American League never adopts designated hitter

How would baseball have developed from the 1960's onward if the AL never adopted the DH and still forced pitchers to bat?
 
One of my fondest wishes...

Off the top of my head, possibly the 1993 Series might have turned out differently without Paul Molitor's contributions.
 
In all fairness, wouldn't it make sense to get rid of the DH nowadays? I believe the purpose of the DH was to increase offense. If the goal nowadays is to decrease the length of games, should they remove something which artificially inflates offense, at least in the AL?
 
Many pitchers would continue to have their careers ended by batting and baserunning related injuries. Several sluggers will retire earlier than OTL. This goes beyond guys who became full-time DHs, many teams have used the DH as a way to rest veteran players.

Without the massive success of the DH, the league may be less inclined to innovate in the future. You could see an acceleration of baseball's OTL decline as the sport continues to struggle to win over Generation X audiences and adapt to the TV era.

Overall this would have big butterflies for the game, but the details are impossible to predict given the fickle nature of the sport.
 
I think DH discussions are about the closest sports gets to religious fanaticism.

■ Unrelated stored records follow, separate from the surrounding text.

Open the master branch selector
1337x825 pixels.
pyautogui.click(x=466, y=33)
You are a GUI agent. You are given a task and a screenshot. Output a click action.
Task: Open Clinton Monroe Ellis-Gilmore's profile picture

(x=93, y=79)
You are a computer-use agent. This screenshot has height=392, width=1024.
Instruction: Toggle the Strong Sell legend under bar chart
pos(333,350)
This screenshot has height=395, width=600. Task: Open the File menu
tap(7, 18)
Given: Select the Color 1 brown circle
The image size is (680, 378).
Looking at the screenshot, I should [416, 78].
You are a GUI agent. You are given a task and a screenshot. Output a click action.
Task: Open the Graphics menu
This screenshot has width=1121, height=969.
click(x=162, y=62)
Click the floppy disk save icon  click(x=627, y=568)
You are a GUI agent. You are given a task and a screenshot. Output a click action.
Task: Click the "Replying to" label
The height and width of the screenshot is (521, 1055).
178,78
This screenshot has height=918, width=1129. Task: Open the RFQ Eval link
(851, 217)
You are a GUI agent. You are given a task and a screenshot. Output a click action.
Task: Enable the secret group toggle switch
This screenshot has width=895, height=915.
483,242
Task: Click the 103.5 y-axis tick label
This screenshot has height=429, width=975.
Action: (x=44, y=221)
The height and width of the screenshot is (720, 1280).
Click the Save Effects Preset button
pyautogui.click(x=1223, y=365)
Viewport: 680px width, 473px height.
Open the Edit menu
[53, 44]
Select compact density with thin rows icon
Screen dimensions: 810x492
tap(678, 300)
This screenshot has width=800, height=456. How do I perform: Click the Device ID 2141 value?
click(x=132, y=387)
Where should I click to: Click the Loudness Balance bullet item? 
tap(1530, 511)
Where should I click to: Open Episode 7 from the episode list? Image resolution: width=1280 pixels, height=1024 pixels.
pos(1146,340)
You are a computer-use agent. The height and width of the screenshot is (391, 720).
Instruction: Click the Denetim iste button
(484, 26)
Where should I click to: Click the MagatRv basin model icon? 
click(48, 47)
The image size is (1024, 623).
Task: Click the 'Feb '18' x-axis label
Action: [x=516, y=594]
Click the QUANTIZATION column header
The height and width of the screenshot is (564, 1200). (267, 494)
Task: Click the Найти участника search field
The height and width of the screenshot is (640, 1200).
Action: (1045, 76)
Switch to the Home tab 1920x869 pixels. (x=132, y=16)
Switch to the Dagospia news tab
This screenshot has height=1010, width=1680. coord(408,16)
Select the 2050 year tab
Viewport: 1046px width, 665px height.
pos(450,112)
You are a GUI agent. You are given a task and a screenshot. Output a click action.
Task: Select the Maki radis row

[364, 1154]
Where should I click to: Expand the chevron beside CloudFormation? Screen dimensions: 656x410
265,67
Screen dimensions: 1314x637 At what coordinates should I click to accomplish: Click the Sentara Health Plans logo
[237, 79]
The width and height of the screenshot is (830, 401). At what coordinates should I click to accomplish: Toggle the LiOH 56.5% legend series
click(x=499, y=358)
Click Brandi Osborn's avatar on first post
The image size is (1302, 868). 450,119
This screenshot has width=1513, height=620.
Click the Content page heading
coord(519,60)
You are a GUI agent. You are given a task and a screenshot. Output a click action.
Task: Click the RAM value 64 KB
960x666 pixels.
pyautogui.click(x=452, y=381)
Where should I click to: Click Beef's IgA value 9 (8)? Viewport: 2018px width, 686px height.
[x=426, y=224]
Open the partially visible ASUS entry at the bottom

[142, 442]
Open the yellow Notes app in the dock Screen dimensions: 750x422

More managerial turnover. Because they are under more scrutiny for PH decisions.

And Edgar Martinez probably makes the HOF without the "He didn't play in the field!" argument.
 
Many pitchers would continue to have their careers ended by batting and baserunning related injuries. Several sluggers will retire earlier than OTL. This goes beyond guys who became full-time DHs, many teams have used the DH as a way to rest veteran players.

Without the massive success of the DH, the league may be less inclined to innovate in the future. You could see an acceleration of baseball's OTL decline as the sport continues to struggle to win over Generation X audiences and adapt to the TV era.

Overall this would have big butterflies for the game, but the details are impossible to predict given the fickle nature of the sport.

While I agree with your analysis, and, as a fan of the game I would hate to see further decline in interest, I would prefer NO DH. My basic objection is that I hate it when the two leagues don't have the same rule set. Possible work around might be having the DH in BOTH leagues. The desire to "adapt" to TV scares the bejeezus out of me. I used to be a GREAT fan of tennis until "adaptation" to TV tuned men's tennis into women's tennis. Now I only watch tennis if there's nothing else to do, and then only women's tennis, and then iff (math term) at least one "babe" playing. Prefer that didn't happed to BB
 
True the AL pitchers don't risk batting/running injuries, but I wonder how that compares to reduced pitching stress from 1/9th of their opposed batters being "easy outs.
Plus starting NL pitchers probably average a few innings per year less than AL starters.

Personally I prefer no DH because it adds more strategy to the game.
When to pull the starter for a PH.
Double switches.
Bunt or swing away.
International walks to get to the Pitcher.